→ THE PROBLEM
Give the count of lines in the records below that contain "height", with no other words.

· · · ·

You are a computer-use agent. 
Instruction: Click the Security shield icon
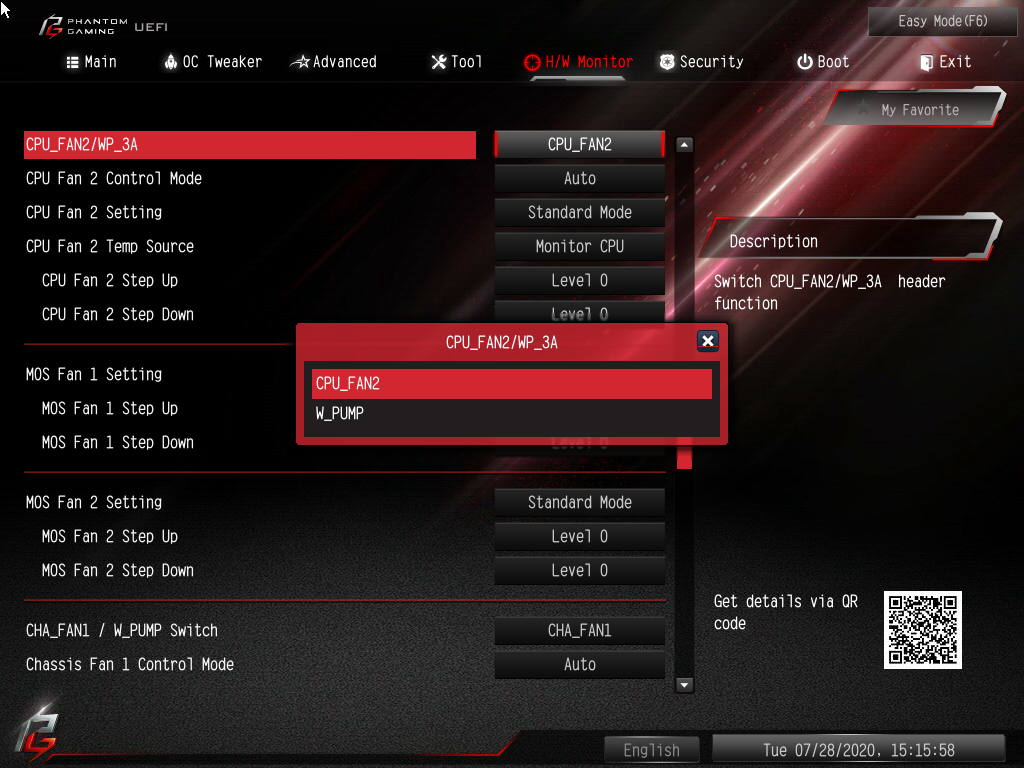point(667,62)
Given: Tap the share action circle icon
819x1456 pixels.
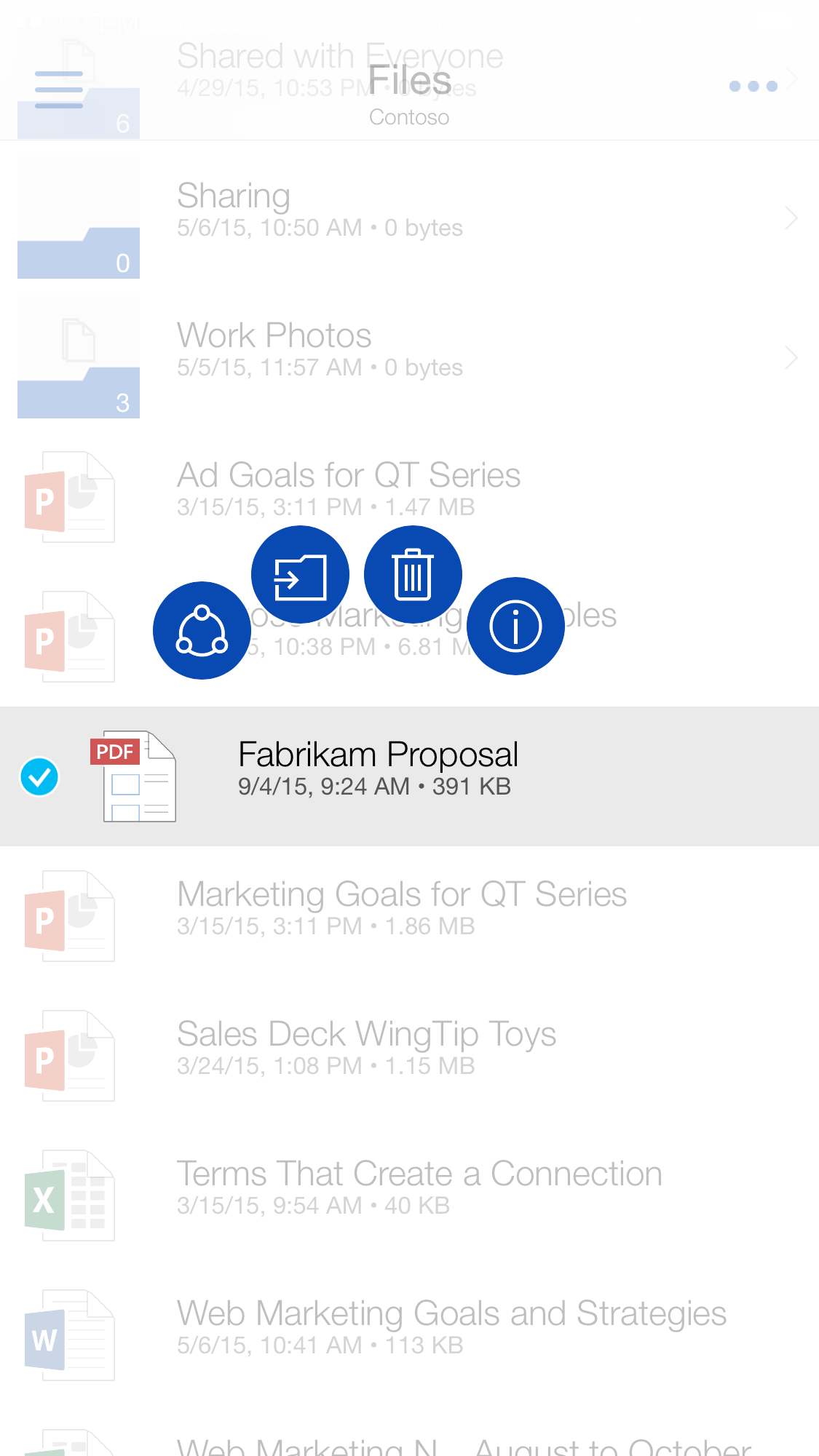Looking at the screenshot, I should pyautogui.click(x=202, y=630).
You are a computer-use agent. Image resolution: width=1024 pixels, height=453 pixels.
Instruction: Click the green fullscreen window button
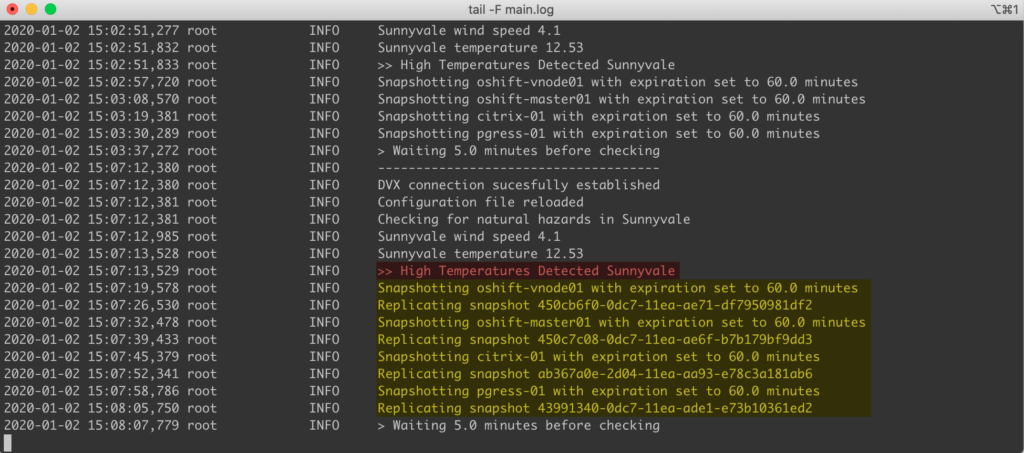pos(50,10)
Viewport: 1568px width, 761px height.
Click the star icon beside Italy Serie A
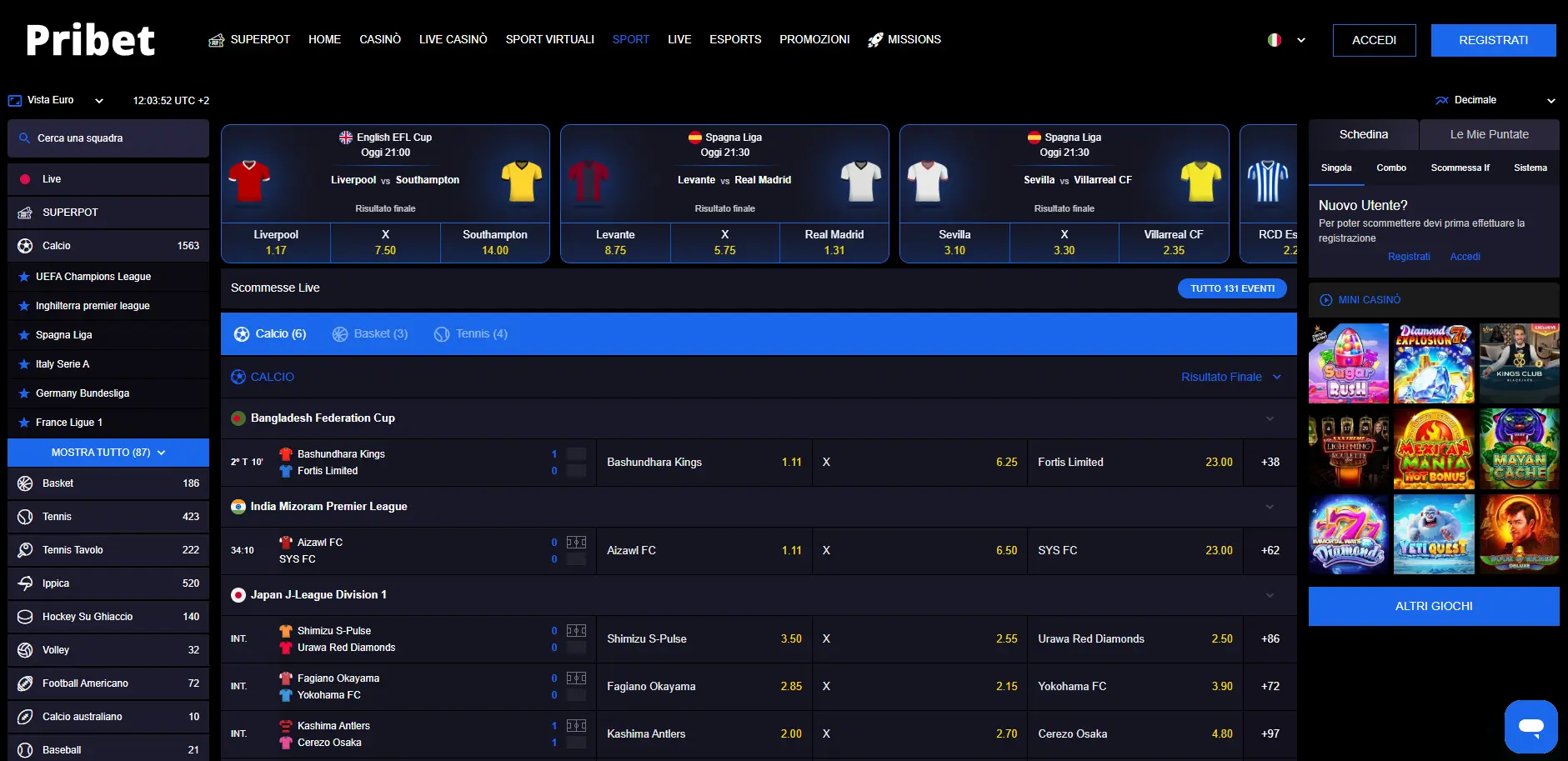(x=24, y=364)
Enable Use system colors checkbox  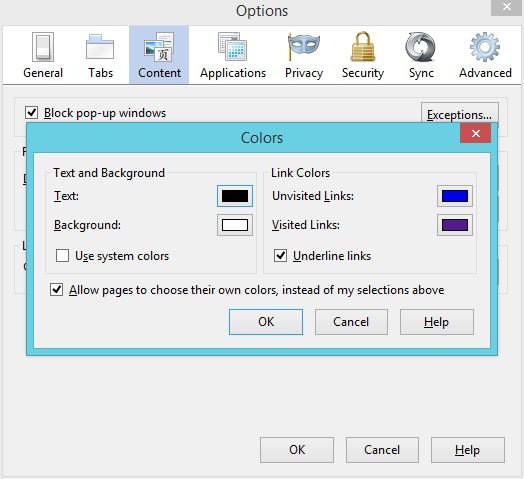click(62, 256)
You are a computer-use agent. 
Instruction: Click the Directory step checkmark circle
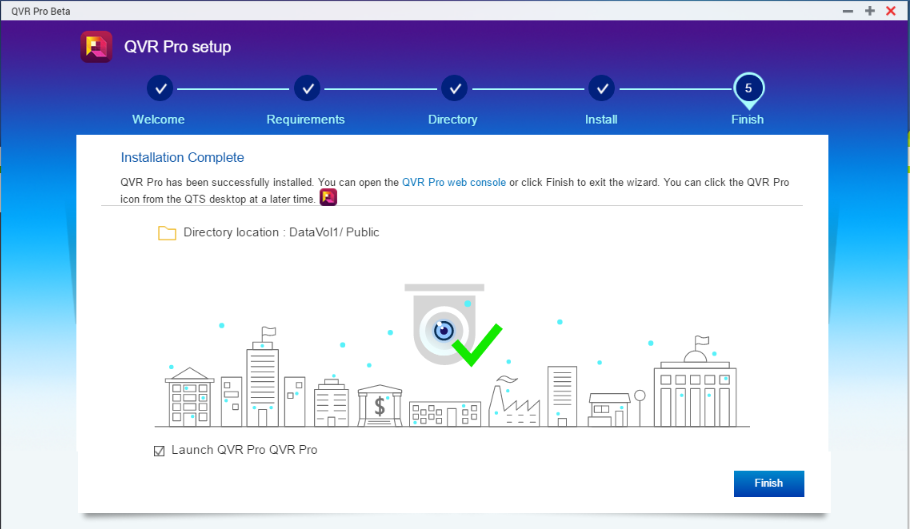[453, 88]
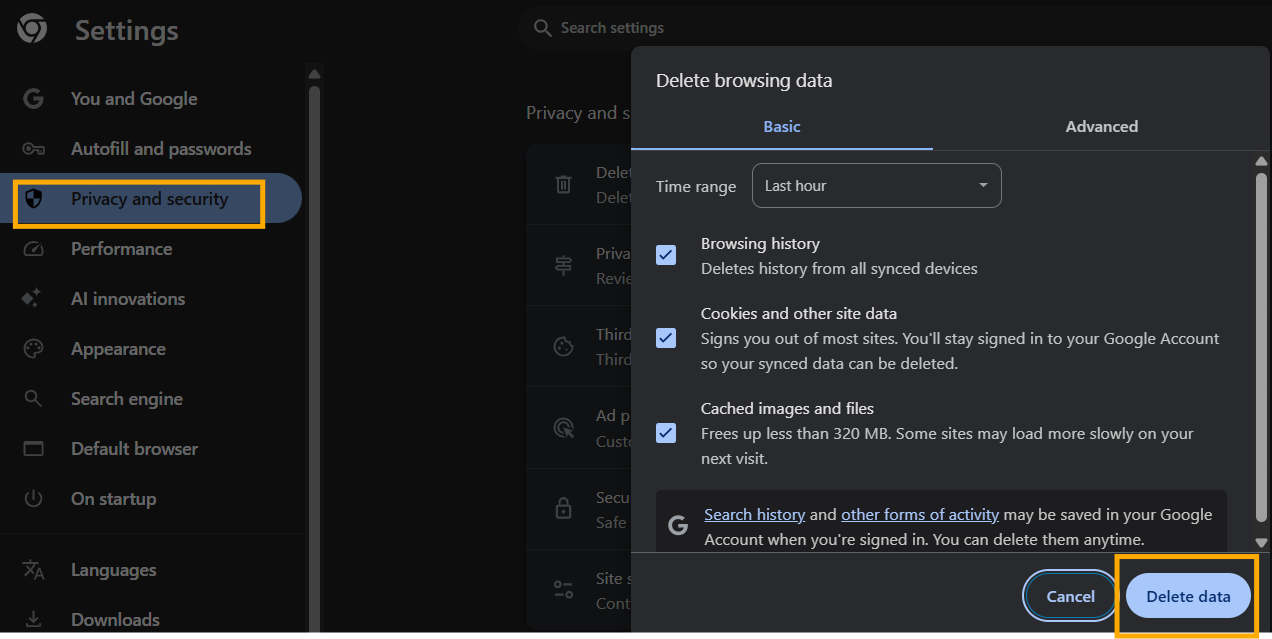
Task: Select the Basic tab
Action: click(782, 127)
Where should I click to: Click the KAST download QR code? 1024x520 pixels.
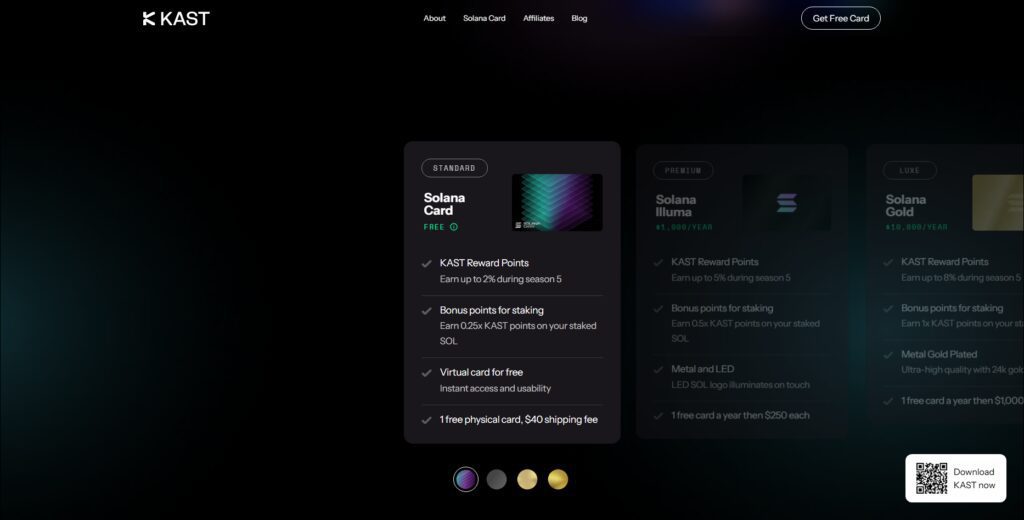coord(931,478)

· · · ·

→ EXPECTED ANSWER
2